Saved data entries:
* * * * *

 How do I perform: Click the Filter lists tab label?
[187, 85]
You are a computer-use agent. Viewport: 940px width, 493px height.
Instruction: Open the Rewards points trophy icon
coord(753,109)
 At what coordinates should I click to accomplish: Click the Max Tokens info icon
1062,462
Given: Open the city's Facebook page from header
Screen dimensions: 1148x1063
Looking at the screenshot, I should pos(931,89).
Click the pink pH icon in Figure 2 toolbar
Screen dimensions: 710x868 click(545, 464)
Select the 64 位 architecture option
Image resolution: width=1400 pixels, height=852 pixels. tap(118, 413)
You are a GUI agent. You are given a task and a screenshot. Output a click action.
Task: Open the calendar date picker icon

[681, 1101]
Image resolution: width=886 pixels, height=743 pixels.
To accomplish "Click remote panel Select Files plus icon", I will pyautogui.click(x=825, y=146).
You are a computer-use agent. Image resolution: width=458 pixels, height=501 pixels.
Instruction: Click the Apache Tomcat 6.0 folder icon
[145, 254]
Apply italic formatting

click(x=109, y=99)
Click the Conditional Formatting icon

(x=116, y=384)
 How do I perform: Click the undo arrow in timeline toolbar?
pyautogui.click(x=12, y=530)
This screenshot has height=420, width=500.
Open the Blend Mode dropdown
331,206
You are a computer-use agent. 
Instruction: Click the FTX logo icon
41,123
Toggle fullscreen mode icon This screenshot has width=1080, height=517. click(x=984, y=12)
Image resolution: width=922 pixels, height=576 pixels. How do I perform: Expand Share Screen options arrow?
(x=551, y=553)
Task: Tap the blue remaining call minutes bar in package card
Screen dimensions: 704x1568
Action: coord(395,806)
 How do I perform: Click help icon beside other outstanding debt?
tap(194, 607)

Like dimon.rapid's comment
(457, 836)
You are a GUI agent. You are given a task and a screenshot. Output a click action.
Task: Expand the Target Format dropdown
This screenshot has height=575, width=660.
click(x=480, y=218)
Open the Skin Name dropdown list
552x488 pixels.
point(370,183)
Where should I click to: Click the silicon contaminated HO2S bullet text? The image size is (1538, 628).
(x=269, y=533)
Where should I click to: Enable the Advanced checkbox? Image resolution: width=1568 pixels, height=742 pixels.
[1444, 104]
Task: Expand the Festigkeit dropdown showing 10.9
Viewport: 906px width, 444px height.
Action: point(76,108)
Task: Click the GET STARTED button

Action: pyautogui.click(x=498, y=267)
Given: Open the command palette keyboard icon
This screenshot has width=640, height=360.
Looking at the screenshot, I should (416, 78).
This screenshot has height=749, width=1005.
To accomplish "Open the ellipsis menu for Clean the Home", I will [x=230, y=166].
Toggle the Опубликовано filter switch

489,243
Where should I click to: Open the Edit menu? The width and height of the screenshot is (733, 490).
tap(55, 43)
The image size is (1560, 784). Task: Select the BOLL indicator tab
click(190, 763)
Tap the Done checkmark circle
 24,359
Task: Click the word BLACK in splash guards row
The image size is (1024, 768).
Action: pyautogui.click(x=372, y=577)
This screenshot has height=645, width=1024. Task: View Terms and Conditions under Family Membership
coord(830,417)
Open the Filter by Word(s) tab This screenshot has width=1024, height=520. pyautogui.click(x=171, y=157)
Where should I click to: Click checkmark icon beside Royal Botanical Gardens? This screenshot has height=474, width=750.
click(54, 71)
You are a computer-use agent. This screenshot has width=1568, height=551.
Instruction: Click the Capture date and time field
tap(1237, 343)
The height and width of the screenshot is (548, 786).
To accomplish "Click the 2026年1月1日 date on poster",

* * * * *

DIRECTIONS FOR THIS TASK: Above are some records; extract every one of them exactly.

ANSWER SECTION:
 How do I perform: Click the Filter lists tab label?
[187, 85]
You are a computer-use agent. Viewport: 940px width, 493px height.
Instruction: Open the Rewards points trophy icon
coord(753,109)
 At what coordinates should I click to accomplish: Click the Max Tokens info icon
1062,462
Given: Open the city's Facebook page from header
Screen dimensions: 1148x1063
Looking at the screenshot, I should pos(931,89).
Click the pink pH icon in Figure 2 toolbar
Screen dimensions: 710x868 click(545, 464)
Select the 64 位 architecture option
Image resolution: width=1400 pixels, height=852 pixels. tap(118, 413)
You are a GUI agent. You are given a task and a screenshot. Output a click action.
Task: Open the calendar date picker icon

[681, 1101]
Image resolution: width=886 pixels, height=743 pixels.
To accomplish "Click remote panel Select Files plus icon", I will pyautogui.click(x=825, y=146).
You are a computer-use agent. Image resolution: width=458 pixels, height=501 pixels.
Instruction: Click the Apache Tomcat 6.0 folder icon
[145, 254]
Apply italic formatting

click(x=109, y=99)
Click the Conditional Formatting icon

(x=116, y=384)
 How do I perform: Click the undo arrow in timeline toolbar?
pyautogui.click(x=12, y=530)
This screenshot has height=420, width=500.
Open the Blend Mode dropdown
331,206
You are a computer-use agent. 
Instruction: Click the FTX logo icon
41,123
Toggle fullscreen mode icon This screenshot has width=1080, height=517. click(x=984, y=12)
Image resolution: width=922 pixels, height=576 pixels. How do I perform: Expand Share Screen options arrow?
(x=551, y=553)
Task: Tap the blue remaining call minutes bar in package card
Screen dimensions: 704x1568
Action: coord(395,806)
 How do I perform: Click help icon beside other outstanding debt?
tap(194, 607)

Like dimon.rapid's comment
(457, 836)
You are a GUI agent. You are given a task and a screenshot. Output a click action.
Task: Expand the Target Format dropdown
This screenshot has height=575, width=660.
click(x=480, y=218)
Open the Skin Name dropdown list
552x488 pixels.
point(370,183)
Where should I click to: Click the silicon contaminated HO2S bullet text? The image size is (1538, 628).
(x=269, y=533)
Where should I click to: Enable the Advanced checkbox? Image resolution: width=1568 pixels, height=742 pixels.
[1444, 104]
Task: Expand the Festigkeit dropdown showing 10.9
Viewport: 906px width, 444px height.
Action: point(76,108)
Task: Click the GET STARTED button

Action: pyautogui.click(x=498, y=267)
Given: Open the command palette keyboard icon
This screenshot has width=640, height=360.
Looking at the screenshot, I should (416, 78).
This screenshot has height=749, width=1005.
To accomplish "Open the ellipsis menu for Clean the Home", I will [x=230, y=166].
Toggle the Опубликовано filter switch

489,243
Where should I click to: Open the Edit menu? The width and height of the screenshot is (733, 490).
tap(55, 43)
The image size is (1560, 784). Task: Select the BOLL indicator tab
click(190, 763)
Tap the Done checkmark circle
 24,359
Task: Click the word BLACK in splash guards row
The image size is (1024, 768).
Action: pyautogui.click(x=372, y=577)
This screenshot has height=645, width=1024. Task: View Terms and Conditions under Family Membership
coord(830,417)
Open the Filter by Word(s) tab This screenshot has width=1024, height=520. pyautogui.click(x=171, y=157)
Where should I click to: Click checkmark icon beside Royal Botanical Gardens? This screenshot has height=474, width=750.
click(54, 71)
You are a computer-use agent. This screenshot has width=1568, height=551.
Instruction: Click the Capture date and time field
tap(1237, 343)
The height and width of the screenshot is (548, 786).
To accomplish "Click the 2026年1月1日 date on poster",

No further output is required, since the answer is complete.